Records from a collection:
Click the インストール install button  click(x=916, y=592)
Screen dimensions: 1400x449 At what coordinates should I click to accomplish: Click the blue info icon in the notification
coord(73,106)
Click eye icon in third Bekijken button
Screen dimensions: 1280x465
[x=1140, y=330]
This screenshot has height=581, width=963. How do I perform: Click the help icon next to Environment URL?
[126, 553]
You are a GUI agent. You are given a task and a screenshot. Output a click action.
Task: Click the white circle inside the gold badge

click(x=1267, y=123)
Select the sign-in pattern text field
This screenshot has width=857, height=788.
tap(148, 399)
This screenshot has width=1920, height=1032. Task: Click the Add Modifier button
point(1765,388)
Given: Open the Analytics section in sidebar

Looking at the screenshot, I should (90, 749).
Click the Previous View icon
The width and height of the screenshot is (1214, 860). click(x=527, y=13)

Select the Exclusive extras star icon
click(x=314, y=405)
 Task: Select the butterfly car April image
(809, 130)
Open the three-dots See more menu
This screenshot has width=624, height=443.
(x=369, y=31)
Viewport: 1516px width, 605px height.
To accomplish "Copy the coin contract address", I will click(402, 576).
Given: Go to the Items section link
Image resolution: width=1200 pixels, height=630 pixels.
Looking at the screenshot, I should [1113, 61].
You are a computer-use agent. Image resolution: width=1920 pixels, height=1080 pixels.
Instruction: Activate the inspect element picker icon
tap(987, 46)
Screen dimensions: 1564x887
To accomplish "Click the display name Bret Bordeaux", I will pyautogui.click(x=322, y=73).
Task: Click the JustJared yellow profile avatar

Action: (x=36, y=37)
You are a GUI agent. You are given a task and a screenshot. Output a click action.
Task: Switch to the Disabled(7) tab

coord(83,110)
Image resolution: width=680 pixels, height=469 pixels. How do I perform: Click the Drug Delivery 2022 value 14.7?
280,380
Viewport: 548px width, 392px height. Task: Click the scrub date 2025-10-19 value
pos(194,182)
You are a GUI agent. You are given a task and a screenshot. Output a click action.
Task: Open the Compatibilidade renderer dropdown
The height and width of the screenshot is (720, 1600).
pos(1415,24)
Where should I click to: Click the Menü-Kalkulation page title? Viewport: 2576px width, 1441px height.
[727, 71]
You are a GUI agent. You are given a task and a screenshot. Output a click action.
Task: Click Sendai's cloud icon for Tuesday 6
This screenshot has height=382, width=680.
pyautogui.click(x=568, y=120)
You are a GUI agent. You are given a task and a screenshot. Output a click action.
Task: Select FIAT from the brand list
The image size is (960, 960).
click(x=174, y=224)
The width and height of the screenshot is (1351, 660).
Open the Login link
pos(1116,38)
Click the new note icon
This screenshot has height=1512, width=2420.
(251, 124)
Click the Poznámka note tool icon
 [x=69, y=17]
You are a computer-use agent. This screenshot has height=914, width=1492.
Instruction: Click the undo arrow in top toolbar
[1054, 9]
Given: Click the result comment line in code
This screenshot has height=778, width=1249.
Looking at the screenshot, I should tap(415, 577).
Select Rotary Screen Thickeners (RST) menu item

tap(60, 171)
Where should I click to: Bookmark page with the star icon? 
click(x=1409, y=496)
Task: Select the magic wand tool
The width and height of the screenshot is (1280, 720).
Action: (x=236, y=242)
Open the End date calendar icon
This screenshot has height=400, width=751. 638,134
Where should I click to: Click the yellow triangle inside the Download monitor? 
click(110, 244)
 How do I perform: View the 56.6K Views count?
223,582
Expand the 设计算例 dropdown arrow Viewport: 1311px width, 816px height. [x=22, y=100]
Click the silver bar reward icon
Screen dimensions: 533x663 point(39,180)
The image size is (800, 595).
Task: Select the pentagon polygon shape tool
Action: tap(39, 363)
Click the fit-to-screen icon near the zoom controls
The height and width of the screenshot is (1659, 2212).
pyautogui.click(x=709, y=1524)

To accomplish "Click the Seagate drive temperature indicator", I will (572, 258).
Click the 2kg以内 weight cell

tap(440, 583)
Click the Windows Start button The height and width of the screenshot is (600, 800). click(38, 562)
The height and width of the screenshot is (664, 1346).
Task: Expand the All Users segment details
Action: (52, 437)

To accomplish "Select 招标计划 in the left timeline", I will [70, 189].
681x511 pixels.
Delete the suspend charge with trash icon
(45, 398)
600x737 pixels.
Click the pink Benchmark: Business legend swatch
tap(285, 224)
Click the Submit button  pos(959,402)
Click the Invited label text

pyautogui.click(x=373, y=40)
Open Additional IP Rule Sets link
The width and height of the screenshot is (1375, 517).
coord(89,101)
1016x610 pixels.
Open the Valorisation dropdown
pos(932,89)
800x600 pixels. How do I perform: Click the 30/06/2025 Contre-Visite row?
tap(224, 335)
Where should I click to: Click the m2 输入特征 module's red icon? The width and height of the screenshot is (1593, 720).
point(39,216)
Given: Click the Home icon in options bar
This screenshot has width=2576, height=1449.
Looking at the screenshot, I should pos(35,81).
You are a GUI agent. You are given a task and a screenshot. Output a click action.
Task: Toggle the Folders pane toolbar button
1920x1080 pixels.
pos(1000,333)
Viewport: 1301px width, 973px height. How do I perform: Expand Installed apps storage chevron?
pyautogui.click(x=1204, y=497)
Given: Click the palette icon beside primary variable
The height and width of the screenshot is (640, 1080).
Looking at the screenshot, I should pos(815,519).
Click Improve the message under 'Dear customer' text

- **Description of the task**
Copy out every one of the lines above word for word, changing nothing.

- **Solution**
Click the インストール install button  click(x=916, y=592)
Screen dimensions: 1400x449 At what coordinates should I click to accomplish: Click the blue info icon in the notification
coord(73,106)
Click eye icon in third Bekijken button
Screen dimensions: 1280x465
[x=1140, y=330]
This screenshot has height=581, width=963. How do I perform: Click the help icon next to Environment URL?
[126, 553]
You are a GUI agent. You are given a task and a screenshot. Output a click action.
Task: Click the white circle inside the gold badge

click(x=1267, y=123)
Select the sign-in pattern text field
This screenshot has width=857, height=788.
tap(148, 399)
This screenshot has width=1920, height=1032. Task: Click the Add Modifier button
point(1765,388)
Given: Open the Analytics section in sidebar

Looking at the screenshot, I should (90, 749).
Click the Previous View icon
The width and height of the screenshot is (1214, 860). click(x=527, y=13)

Select the Exclusive extras star icon
click(x=314, y=405)
 Task: Select the butterfly car April image
(809, 130)
Open the three-dots See more menu
This screenshot has width=624, height=443.
(x=369, y=31)
Viewport: 1516px width, 605px height.
To accomplish "Copy the coin contract address", I will click(402, 576).
Given: Go to the Items section link
Image resolution: width=1200 pixels, height=630 pixels.
Looking at the screenshot, I should [1113, 61].
You are a computer-use agent. Image resolution: width=1920 pixels, height=1080 pixels.
Instruction: Activate the inspect element picker icon
tap(987, 46)
Screen dimensions: 1564x887
To accomplish "Click the display name Bret Bordeaux", I will pyautogui.click(x=322, y=73).
Task: Click the JustJared yellow profile avatar

Action: (x=36, y=37)
You are a GUI agent. You are given a task and a screenshot. Output a click action.
Task: Switch to the Disabled(7) tab

coord(83,110)
Image resolution: width=680 pixels, height=469 pixels. How do I perform: Click the Drug Delivery 2022 value 14.7?
280,380
Viewport: 548px width, 392px height. Task: Click the scrub date 2025-10-19 value
pos(194,182)
You are a GUI agent. You are given a task and a screenshot. Output a click action.
Task: Open the Compatibilidade renderer dropdown
The height and width of the screenshot is (720, 1600).
pos(1415,24)
Where should I click to: Click the Menü-Kalkulation page title? Viewport: 2576px width, 1441px height.
[727, 71]
You are a GUI agent. You are given a task and a screenshot. Output a click action.
Task: Click Sendai's cloud icon for Tuesday 6
This screenshot has height=382, width=680.
pyautogui.click(x=568, y=120)
You are a GUI agent. You are given a task and a screenshot. Output a click action.
Task: Select FIAT from the brand list
The image size is (960, 960).
click(x=174, y=224)
The width and height of the screenshot is (1351, 660).
Open the Login link
pos(1116,38)
Click the new note icon
This screenshot has height=1512, width=2420.
(251, 124)
Click the Poznámka note tool icon
 [x=69, y=17]
You are a computer-use agent. This screenshot has height=914, width=1492.
Instruction: Click the undo arrow in top toolbar
[1054, 9]
Given: Click the result comment line in code
This screenshot has height=778, width=1249.
Looking at the screenshot, I should tap(415, 577).
Select Rotary Screen Thickeners (RST) menu item

tap(60, 171)
Where should I click to: Bookmark page with the star icon? 
click(x=1409, y=496)
Task: Select the magic wand tool
The width and height of the screenshot is (1280, 720).
Action: (x=236, y=242)
Open the End date calendar icon
This screenshot has height=400, width=751. 638,134
Where should I click to: Click the yellow triangle inside the Download monitor? 
click(110, 244)
 How do I perform: View the 56.6K Views count?
223,582
Expand the 设计算例 dropdown arrow Viewport: 1311px width, 816px height. [x=22, y=100]
Click the silver bar reward icon
Screen dimensions: 533x663 point(39,180)
The image size is (800, 595).
Task: Select the pentagon polygon shape tool
Action: tap(39, 363)
Click the fit-to-screen icon near the zoom controls
The height and width of the screenshot is (1659, 2212).
pyautogui.click(x=709, y=1524)

To accomplish "Click the Seagate drive temperature indicator", I will (572, 258).
Click the 2kg以内 weight cell

tap(440, 583)
Click the Windows Start button The height and width of the screenshot is (600, 800). click(38, 562)
The height and width of the screenshot is (664, 1346).
Task: Expand the All Users segment details
Action: (52, 437)

To accomplish "Select 招标计划 in the left timeline", I will [70, 189].
681x511 pixels.
Delete the suspend charge with trash icon
(45, 398)
600x737 pixels.
Click the pink Benchmark: Business legend swatch
tap(285, 224)
Click the Submit button  pos(959,402)
Click the Invited label text

pyautogui.click(x=373, y=40)
Open Additional IP Rule Sets link
The width and height of the screenshot is (1375, 517).
coord(89,101)
1016x610 pixels.
Open the Valorisation dropdown
pos(932,89)
800x600 pixels. How do I perform: Click the 30/06/2025 Contre-Visite row?
tap(224, 335)
Where should I click to: Click the m2 输入特征 module's red icon? The width and height of the screenshot is (1593, 720).
point(39,216)
Given: Click the Home icon in options bar
This screenshot has width=2576, height=1449.
Looking at the screenshot, I should pos(35,81).
You are a GUI agent. You are given a task and a screenshot. Output a click action.
Task: Toggle the Folders pane toolbar button
1920x1080 pixels.
pos(1000,333)
Viewport: 1301px width, 973px height. How do I perform: Expand Installed apps storage chevron?
pyautogui.click(x=1204, y=497)
Given: Click the palette icon beside primary variable
The height and width of the screenshot is (640, 1080).
Looking at the screenshot, I should pos(815,519).
Click Improve the message under 'Dear customer' text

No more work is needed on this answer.